Известию я обрадовалась, да что там обрадовалась, я просто была очень и очень счастлива. И никаких проблем со стороны Максима я не предполагала, да, ребенка он пока не хотел, но, раз уж так произошло, женщину свою на аборт никогда бы не отправил. Да и слишком бурную свою радость в ночь, последовавшую за вручением ему очередной звездочки на День милиции, которой даже стандартное средство контрацепции не смогло выдержать, он, я была уверена, помнил не хуже меня.
Вышла от врача, дохала на метро до работы, решив Максиму не звонить и по телефону ничего не сообщать, а обрадовать его вечером лично, и около метро вдруг решила зайти в ювелирный. Не знаю, зачем меня туда понесло, просто захотелось что-то купить для самой себя, что-то такое, что будет потом всю жизнь моим личным талисманом, напоминающим об этом самом счастливом дне в моей жизни, дне, когда я впервые узнала, что у меня будет ребенок. Купила крохотный кулончик на надежном кожаном шнурке, мне тогда показалось, что это и есть самое лучшее отражение того дня – ребенок внутри меня еще совсем крохотный, как этот кулончик, а связь моя с ним уже совершенно неразрывная, прямо как этот довольно толстый кожаный шнурок.
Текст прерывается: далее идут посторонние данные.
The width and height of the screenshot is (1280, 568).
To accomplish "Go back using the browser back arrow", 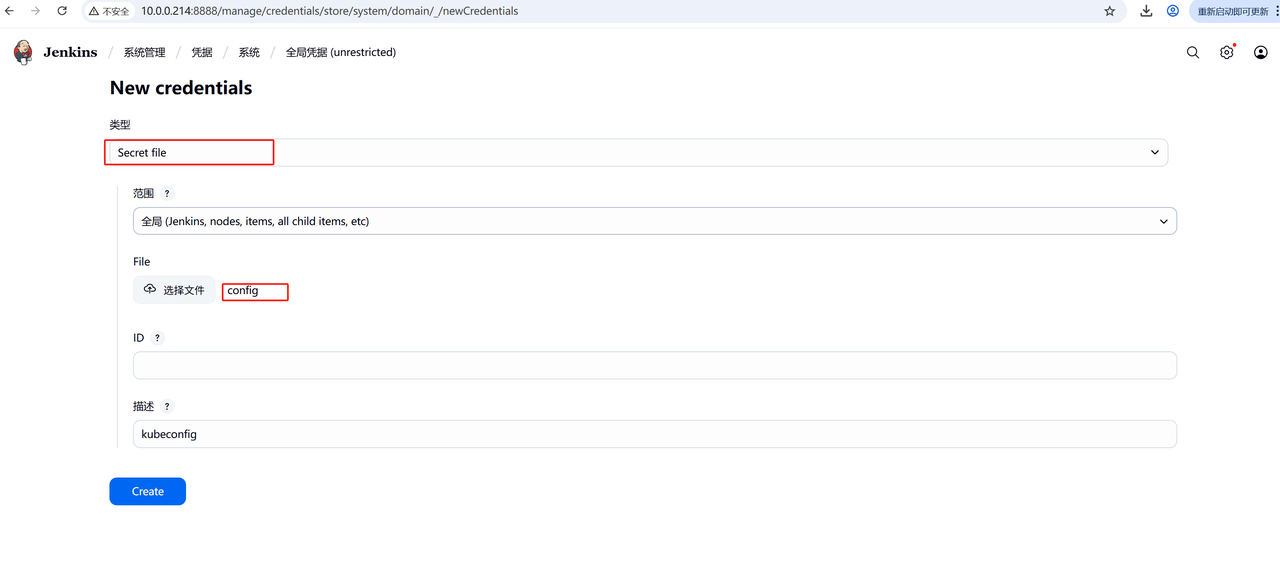I will click(10, 11).
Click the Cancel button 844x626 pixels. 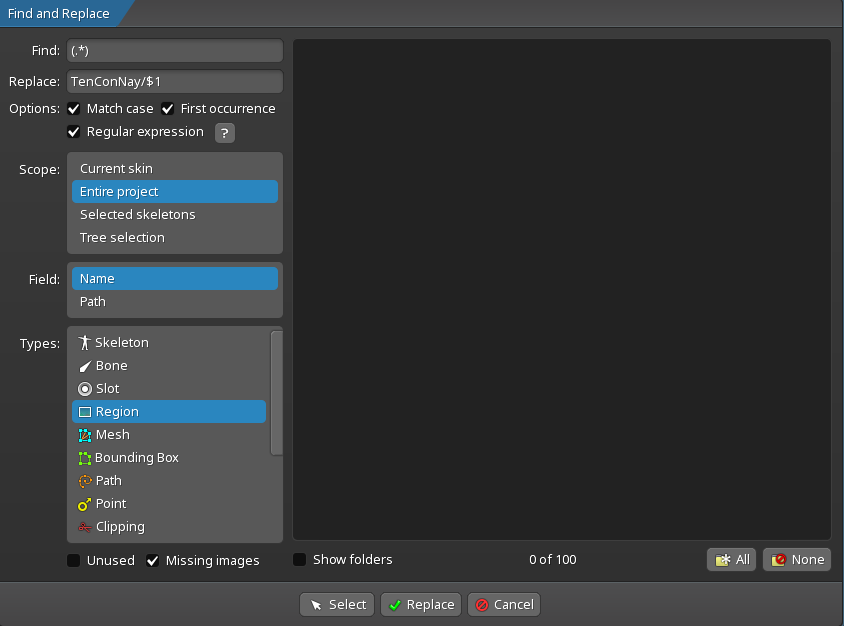504,605
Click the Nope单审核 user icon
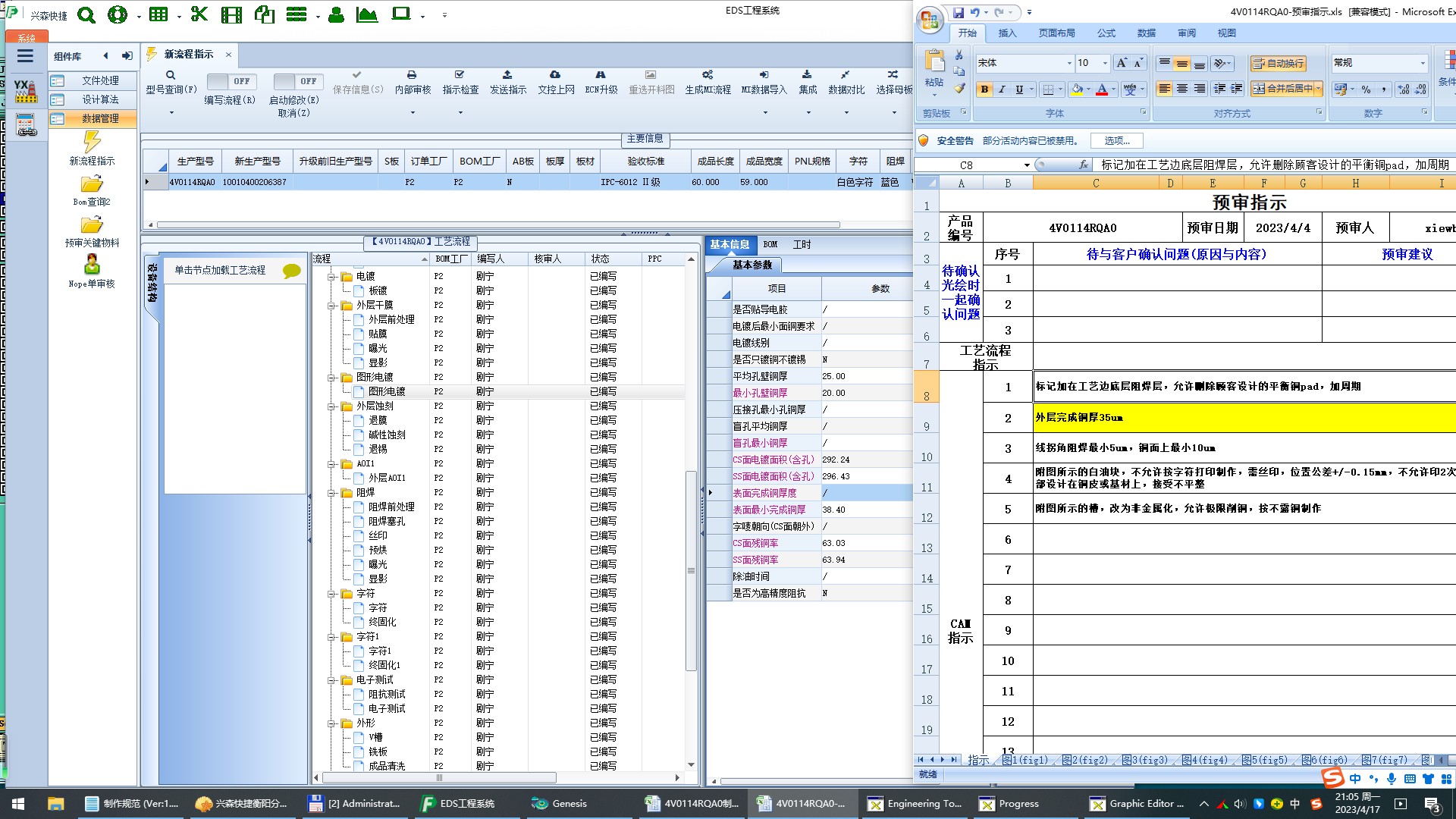 click(92, 265)
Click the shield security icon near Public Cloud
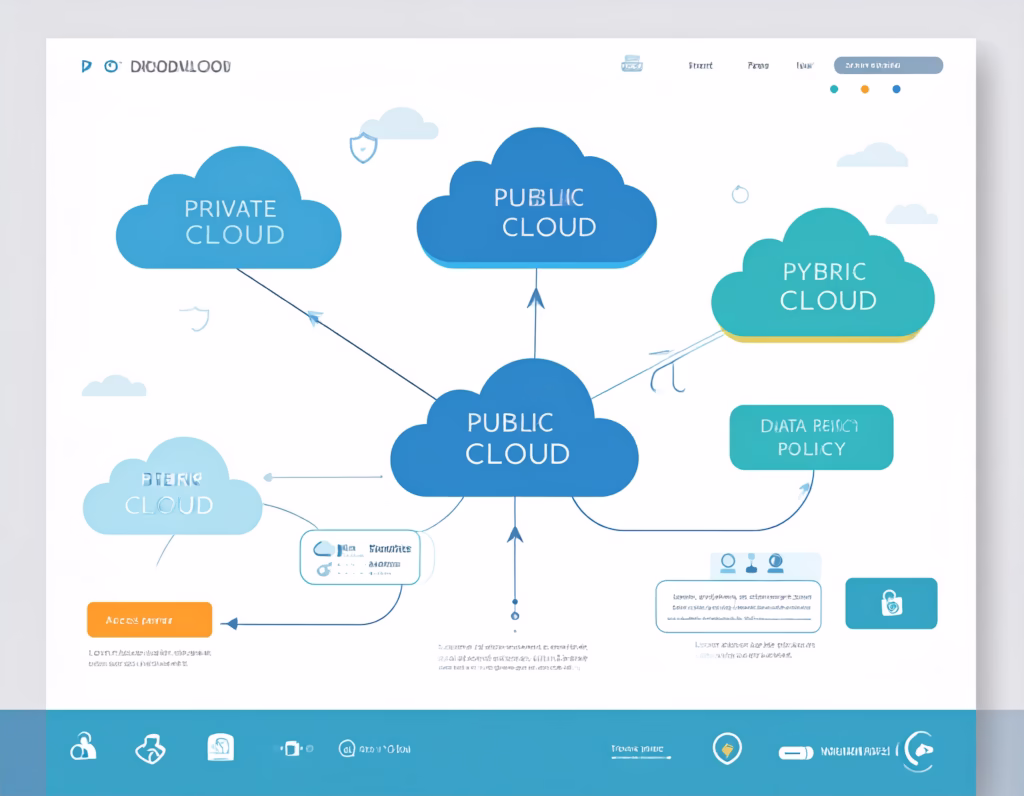1024x796 pixels. pos(362,146)
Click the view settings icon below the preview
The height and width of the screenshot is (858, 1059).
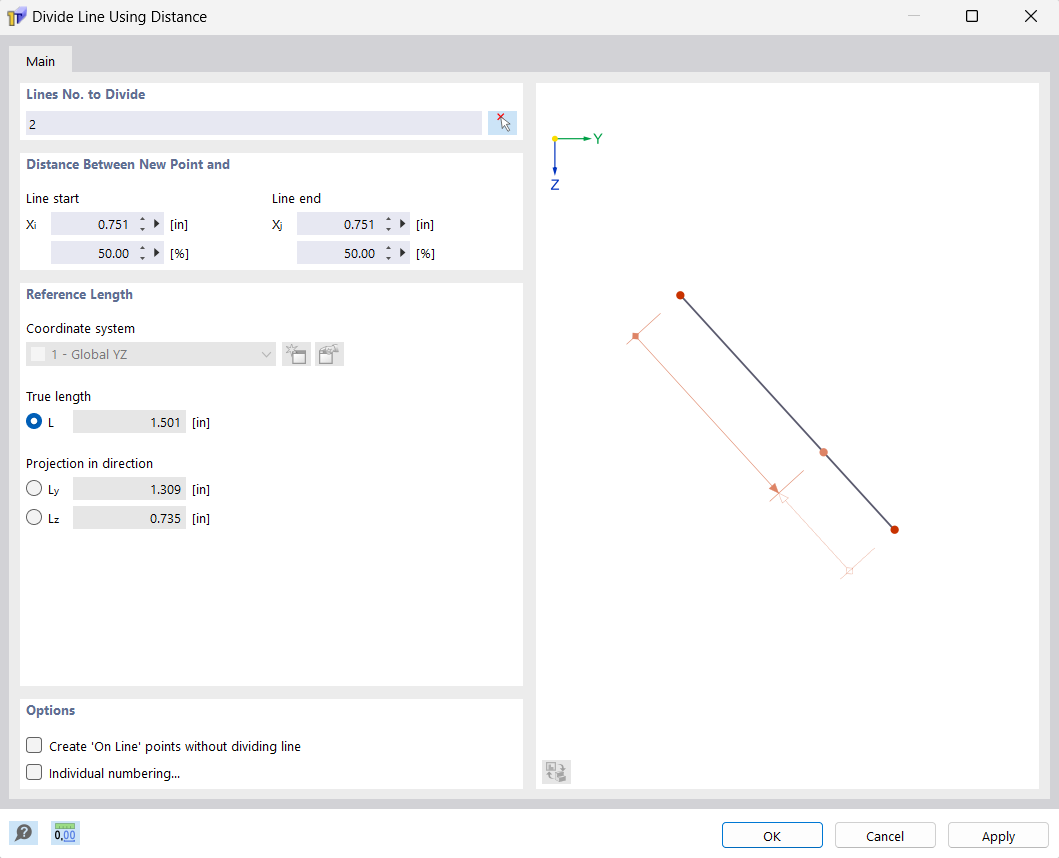pyautogui.click(x=556, y=771)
Положила коробку с кулончиком в сумку, вышла на улицу, пошла в сторону офиса.
Машину Шульмана на стоянке перед офисом заметила почти сразу, «Опять он появился!» – подумала недовольно.
С Шульманом я по работе познакомилась еще прошедшим летом, обычная рабочая встреча, на которую я, поначалу, даже внимания не обратила, но на следующий день мне в офис доставили сто одну розу. На мой взгляд, цветы были совершенно уродские, длиной почти в человеческий рост, с толстыми стеблями, утыканными огромными шипами. Я растерялась, совершенно не понимая, кто и зачем мне их прислал, но цветы приняла, больше по инерции, побоявшись обидеть неизвестного мне дарителя своим необоснованным пренебрежением, может быть у человека самые лучшие намерения, а я, даже не разобравшись, сразу получается эти его намерения отвергаю.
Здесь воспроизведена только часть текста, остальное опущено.